Bitwarden vs 1Password Business 徹底比較【2026年版】|中小企業のIT担当者向け選び方ガイド
TL;DR
- コスト重視・オープンソース志向 なら Bitwarden Teams/Business が有力。セルフホストも可能で透明性が高い。
- UX・サポート・高度なゼロ知識機能 を優先するなら 1Password Business が一歩リード。Travel Mode や Secrets Manager が差別化要素。
- ISMS・SOC2対応・SCIM自動プロビジョニング はどちらも対応済みだが、1Password の方が国内 SI ベンダーとの連携実績が豊富(最新情報は公式サイトでご確認ください)。
1. はじめに――企業のパスワード管理は「経営リスク」
認証情報の管理不備は、IPA「情報セキュリティ10大脅威 2026」においてもランサムウェア被害の主要な侵入経路として指摘されています(最新の統計数値はIPA公式サイトでご確認ください)。
中小企業において「全社員のパスワードを一元管理する」手段として、現在グローバルで最も評価が高いのが Bitwarden と 1Password の2製品です。
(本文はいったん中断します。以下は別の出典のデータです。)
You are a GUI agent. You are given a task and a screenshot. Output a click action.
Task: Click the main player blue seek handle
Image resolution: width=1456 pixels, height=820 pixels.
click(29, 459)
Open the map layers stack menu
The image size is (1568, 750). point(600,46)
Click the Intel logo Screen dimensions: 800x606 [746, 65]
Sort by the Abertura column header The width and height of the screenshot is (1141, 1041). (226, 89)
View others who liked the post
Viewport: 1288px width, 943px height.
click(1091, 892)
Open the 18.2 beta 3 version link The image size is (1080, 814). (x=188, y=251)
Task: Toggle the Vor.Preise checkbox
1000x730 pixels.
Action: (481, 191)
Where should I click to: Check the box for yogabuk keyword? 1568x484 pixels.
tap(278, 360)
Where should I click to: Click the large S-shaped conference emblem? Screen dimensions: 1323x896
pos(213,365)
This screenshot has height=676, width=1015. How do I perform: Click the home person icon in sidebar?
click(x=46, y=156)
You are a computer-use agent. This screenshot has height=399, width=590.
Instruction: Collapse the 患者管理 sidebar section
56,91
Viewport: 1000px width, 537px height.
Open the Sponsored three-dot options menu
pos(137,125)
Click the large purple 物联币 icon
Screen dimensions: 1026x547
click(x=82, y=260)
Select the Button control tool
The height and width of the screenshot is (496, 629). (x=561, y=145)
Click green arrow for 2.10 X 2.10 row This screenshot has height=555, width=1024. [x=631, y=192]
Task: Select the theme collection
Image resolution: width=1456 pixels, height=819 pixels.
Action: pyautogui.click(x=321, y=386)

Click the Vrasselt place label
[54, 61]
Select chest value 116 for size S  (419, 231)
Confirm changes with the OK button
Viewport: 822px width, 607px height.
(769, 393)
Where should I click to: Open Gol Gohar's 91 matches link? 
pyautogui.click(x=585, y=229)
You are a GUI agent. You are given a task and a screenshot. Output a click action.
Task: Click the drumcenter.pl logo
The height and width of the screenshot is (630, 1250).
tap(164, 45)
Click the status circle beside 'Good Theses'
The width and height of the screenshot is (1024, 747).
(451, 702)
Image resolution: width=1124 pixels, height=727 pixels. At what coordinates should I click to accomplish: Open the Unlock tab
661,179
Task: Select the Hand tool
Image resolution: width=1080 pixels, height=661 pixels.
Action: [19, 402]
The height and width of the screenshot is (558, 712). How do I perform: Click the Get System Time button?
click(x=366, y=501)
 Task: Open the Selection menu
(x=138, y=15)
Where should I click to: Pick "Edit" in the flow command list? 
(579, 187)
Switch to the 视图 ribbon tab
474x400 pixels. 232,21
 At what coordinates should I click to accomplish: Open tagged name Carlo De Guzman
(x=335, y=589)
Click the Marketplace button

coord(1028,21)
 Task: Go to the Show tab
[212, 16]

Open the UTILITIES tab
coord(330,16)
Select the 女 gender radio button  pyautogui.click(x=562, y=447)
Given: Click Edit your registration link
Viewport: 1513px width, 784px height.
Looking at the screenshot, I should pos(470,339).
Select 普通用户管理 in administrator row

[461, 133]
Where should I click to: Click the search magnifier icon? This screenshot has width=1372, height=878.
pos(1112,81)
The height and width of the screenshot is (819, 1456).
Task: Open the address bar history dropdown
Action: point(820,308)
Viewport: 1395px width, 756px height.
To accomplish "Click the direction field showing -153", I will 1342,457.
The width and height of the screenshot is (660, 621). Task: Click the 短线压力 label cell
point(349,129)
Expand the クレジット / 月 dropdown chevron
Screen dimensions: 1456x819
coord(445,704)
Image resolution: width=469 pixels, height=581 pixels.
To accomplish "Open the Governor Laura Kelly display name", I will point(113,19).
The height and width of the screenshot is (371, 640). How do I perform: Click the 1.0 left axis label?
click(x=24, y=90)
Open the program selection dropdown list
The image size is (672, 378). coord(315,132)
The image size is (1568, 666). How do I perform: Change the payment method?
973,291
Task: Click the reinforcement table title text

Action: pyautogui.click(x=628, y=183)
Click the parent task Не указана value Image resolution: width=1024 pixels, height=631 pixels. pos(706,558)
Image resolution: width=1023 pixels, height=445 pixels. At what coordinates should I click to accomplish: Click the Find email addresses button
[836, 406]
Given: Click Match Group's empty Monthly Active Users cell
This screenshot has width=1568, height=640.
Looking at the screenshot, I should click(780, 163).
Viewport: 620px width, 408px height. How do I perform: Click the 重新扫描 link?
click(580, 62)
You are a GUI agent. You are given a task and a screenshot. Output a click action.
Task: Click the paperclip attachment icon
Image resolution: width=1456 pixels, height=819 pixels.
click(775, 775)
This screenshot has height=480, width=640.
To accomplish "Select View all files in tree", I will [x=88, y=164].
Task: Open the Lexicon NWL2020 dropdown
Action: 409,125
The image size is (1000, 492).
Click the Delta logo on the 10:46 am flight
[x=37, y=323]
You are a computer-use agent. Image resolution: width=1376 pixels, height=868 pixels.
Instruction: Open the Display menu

どちらも企業向けプランを持ち、SOC 2 Type II 認証を取得しており、ゼロ知識暗号化を標準採用しています。
本記事では、IT担当者・情報システム部門の意思決定者に向けて、価格・機能・セキュリティ認証・運用コストの観点から両製品を徹底比較します。
2. 概要比較表
| 比較項目 | Bitwarden Teams | Bitwarden Business | 1Password Teams | 1Password Business |
|---|---|---|---|---|
| 月額料金(/ユーザー) | $4 | $6 | $19.95/月(最大10名固定) | $7.99 |
| 無料トライアル | 7日間 | 7日間 | 14日間 | 14日間 |
| 暗号化方式 | AES-256 + PBKDF2 / Argon2 | 同左 | AES-256 + PBKDF2 | 同左 |
| ゼロ知識設計 | ○ | ○ | ○ | ○ |
| SSO(SAML 2.0) | ○ (Teamsは別途SSO addon) | ○ | ○ | ○ |
| SCIM プロビジョニング | ○ | ○ | ○ | ○ |
| 監査ログ | ○ | ○ (詳細) | ○ | ○ (詳細) |
| MFA / パスキー | TOTP / Duo / FIDO2 | 同左 | TOTP / Duo / FIDO2 | 同左 |
| セルフホスト | ○ | ○ | ✕ | ✕ |
| オープンソース | ○ (AGPLv3) | ○ | ✕ | ✕ |
| Travel Mode | ✕ | ✕ | ✕ | ○ |
| Secrets Manager | ✕ (Secrets Manager別製品) | ✕ | ✕ | ○ (同梱) |
| SOC 2 Type II | ○ | ○ | ○ | ○ |
| ISO 27001 | ○ (ISO 27001:2022) | ○ (ISO 27001:2022) | ○ (ISO 27001:2022 他) | ○ (ISO 27001:2022 他) |
料金は2026年3月時点の公式サイト記載価格を参照。為替・プラン変更により変動する場合があります。必ず公式サイトで最新価格を確認してください。
3. Bitwarden の強み・弱み
強み
1. オープンソースによる透明性
Bitwarden のサーバー・クライアントコードはすべて GitHub で公開されています(AGPLv3ライセンス)。第三者によるコード監査が可能であり、セキュリティエンジニアがいる組織では独自検証もできます。
2. セルフホストオプション
Docker Compose または Bitwarden Unified を使って自社サーバーにデプロイできます。データを完全に自社管理したい金融・医療・官公庁系のサプライチェーン企業にとって大きなアドバンテージです。
3. コストパフォーマンス
Bitwarden Teams は月額 $4/ユーザー と、比較対象の中でも最安水準です。50名規模の企業なら年間コストが 1Password Business 比で約 50% 削減できる計算になります($4 vs $7.99/ユーザー)。
4. 無料個人プランとの互換性
従業員が個人アカウントで既に Bitwarden を使っていれば、ビジネスアカウントと並列運用しやすく、移行コストが低い。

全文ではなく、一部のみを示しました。